Pada Pemilu 2024, transaksi di tingkat elit meningkat, dengan perbedaan ideologis yang dikesampingkan demi aliansi baru antara elit nasionalis dan religius. Negara tidak memiliki kekuatan pemersatu Islam, sehingga kelompok Islam lebih fokus pada membangun akar rumput daripada keterlibatan politik langsung.


"Selain itu, tidak ada isu yang memecah belah terkait Islam dalam Pemilu ini, meskipun ada protes terkait Palestina. Faktor-faktor ini menjelaskan mengapa populisme Islam absen dalam pemilu kali ini," ungkap Jung.


Banyak yang berpendapat bahwa kandidat bergerak ke tengah untuk menarik pemilih yang lebih luas.
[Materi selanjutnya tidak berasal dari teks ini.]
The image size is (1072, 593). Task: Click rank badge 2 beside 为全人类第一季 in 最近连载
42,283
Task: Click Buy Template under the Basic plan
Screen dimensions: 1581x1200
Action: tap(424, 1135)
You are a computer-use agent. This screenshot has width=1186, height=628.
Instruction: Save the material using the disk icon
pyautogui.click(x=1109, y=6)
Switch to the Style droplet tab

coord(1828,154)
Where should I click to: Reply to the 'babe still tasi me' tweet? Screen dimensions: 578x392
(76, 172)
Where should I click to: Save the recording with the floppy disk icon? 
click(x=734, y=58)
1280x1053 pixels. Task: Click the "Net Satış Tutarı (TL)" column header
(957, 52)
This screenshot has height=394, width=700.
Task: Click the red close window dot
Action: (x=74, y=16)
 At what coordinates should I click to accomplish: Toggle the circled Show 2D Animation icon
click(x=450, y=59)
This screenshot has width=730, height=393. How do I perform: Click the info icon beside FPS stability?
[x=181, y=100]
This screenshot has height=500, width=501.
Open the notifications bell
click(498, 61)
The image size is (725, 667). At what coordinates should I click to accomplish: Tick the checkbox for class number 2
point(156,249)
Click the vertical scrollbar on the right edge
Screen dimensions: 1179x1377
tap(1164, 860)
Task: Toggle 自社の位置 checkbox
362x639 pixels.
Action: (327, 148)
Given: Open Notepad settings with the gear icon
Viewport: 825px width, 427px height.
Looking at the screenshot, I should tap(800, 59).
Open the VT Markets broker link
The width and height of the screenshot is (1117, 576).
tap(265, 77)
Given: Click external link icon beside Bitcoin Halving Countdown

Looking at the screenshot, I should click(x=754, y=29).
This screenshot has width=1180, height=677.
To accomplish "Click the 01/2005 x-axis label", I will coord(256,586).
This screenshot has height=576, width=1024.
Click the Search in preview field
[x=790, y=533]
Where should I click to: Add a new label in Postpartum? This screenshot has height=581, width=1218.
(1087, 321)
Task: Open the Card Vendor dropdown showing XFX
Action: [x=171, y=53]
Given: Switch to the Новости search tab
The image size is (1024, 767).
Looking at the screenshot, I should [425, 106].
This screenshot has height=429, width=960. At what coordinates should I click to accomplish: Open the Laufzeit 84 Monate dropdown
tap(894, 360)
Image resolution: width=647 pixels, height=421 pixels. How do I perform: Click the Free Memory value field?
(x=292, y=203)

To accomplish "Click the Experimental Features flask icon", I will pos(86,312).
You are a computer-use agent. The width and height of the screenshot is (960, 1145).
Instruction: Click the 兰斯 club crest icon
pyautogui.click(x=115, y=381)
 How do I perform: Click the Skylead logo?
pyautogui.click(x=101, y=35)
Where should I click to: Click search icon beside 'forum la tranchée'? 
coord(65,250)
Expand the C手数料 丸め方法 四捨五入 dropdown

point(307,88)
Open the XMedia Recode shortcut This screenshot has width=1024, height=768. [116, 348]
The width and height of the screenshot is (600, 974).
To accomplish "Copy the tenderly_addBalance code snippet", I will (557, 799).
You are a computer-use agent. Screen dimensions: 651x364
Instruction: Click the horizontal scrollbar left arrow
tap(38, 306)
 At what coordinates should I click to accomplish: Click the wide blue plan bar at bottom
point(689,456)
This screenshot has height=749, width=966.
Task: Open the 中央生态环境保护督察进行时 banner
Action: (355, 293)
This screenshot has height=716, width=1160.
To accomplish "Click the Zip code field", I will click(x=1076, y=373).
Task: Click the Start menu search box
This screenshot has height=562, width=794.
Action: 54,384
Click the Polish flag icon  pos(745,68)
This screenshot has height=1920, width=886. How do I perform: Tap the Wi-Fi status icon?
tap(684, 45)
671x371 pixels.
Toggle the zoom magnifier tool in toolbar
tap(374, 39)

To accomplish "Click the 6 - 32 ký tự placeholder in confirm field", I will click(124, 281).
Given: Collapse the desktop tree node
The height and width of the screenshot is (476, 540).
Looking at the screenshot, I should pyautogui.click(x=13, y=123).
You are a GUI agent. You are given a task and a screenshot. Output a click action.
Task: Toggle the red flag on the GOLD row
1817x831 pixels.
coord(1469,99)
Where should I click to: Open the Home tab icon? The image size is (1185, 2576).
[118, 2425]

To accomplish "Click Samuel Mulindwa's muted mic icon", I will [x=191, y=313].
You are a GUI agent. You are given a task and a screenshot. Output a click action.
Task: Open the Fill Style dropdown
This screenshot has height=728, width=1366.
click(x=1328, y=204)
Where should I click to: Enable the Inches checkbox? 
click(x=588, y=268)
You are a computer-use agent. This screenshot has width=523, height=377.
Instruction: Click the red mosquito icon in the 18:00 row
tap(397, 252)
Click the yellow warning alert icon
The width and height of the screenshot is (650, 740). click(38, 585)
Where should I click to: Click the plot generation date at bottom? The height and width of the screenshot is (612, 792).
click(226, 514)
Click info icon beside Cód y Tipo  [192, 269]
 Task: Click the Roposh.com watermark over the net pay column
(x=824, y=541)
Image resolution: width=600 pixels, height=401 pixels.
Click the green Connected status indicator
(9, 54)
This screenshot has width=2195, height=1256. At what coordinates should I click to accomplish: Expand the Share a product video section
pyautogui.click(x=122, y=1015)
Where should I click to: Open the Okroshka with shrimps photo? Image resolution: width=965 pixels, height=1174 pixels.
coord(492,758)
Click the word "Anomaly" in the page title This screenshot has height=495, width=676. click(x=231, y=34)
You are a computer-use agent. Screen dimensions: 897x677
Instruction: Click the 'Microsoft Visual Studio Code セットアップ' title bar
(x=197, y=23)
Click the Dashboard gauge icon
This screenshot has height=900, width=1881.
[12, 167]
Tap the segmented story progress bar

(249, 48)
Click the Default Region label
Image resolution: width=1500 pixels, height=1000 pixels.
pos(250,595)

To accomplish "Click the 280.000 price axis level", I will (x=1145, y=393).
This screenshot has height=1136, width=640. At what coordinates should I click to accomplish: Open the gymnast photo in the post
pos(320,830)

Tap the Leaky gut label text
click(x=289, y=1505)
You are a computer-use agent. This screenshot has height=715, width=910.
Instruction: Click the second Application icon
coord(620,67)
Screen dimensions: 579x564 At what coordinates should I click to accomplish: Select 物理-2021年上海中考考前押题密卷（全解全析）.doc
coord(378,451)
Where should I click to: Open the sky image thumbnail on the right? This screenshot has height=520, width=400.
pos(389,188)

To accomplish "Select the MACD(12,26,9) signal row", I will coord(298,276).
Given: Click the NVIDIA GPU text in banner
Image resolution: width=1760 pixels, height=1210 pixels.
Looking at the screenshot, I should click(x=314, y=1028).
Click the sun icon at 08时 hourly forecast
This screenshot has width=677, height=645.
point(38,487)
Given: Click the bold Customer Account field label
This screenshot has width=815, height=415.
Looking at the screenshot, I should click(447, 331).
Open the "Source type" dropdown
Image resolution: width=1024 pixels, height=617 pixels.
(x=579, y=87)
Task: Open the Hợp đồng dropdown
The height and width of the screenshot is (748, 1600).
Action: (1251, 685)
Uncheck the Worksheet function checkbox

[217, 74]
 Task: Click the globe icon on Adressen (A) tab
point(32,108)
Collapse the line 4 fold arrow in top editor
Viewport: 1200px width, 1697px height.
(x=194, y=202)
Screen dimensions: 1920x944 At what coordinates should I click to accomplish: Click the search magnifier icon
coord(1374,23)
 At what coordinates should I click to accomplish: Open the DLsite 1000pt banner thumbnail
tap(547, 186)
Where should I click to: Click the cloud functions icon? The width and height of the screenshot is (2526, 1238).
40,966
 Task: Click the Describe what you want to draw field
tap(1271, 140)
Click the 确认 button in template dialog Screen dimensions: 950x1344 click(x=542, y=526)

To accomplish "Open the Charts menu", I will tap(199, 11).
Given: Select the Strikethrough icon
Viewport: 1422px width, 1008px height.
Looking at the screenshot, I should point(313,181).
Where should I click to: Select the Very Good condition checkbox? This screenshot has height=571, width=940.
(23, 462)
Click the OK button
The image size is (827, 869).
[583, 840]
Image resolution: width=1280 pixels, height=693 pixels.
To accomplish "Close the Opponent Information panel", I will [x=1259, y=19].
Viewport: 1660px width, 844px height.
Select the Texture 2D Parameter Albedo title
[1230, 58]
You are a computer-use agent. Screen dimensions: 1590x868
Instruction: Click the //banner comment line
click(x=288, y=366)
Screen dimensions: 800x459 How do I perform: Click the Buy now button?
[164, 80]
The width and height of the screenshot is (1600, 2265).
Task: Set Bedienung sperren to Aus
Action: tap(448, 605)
Namun, masih menjadi pertanyaan apakah mereka akan tetap di tengah, mengingat sejarah dan pragmatisme politik mereka.


"Meskipun ada kemunduran demokrasi, Indonesia masih dianggap sebagai demokrasi terbaik di Asia Tenggara. Dengan masyarakat sipil yang kuat dan lembaga pendidikan yang penting, demokrasi Indonesia masih memiliki potensi untuk tetap kokoh," terangnya.


Dosen Universitas Paramadina, Dr. Sunaryo melihat, politik yang lebih tebuka pasca orde baru, penguatan civil society dan menciptakan good governance merupakan tiga cita-cita dalam demokrasi. 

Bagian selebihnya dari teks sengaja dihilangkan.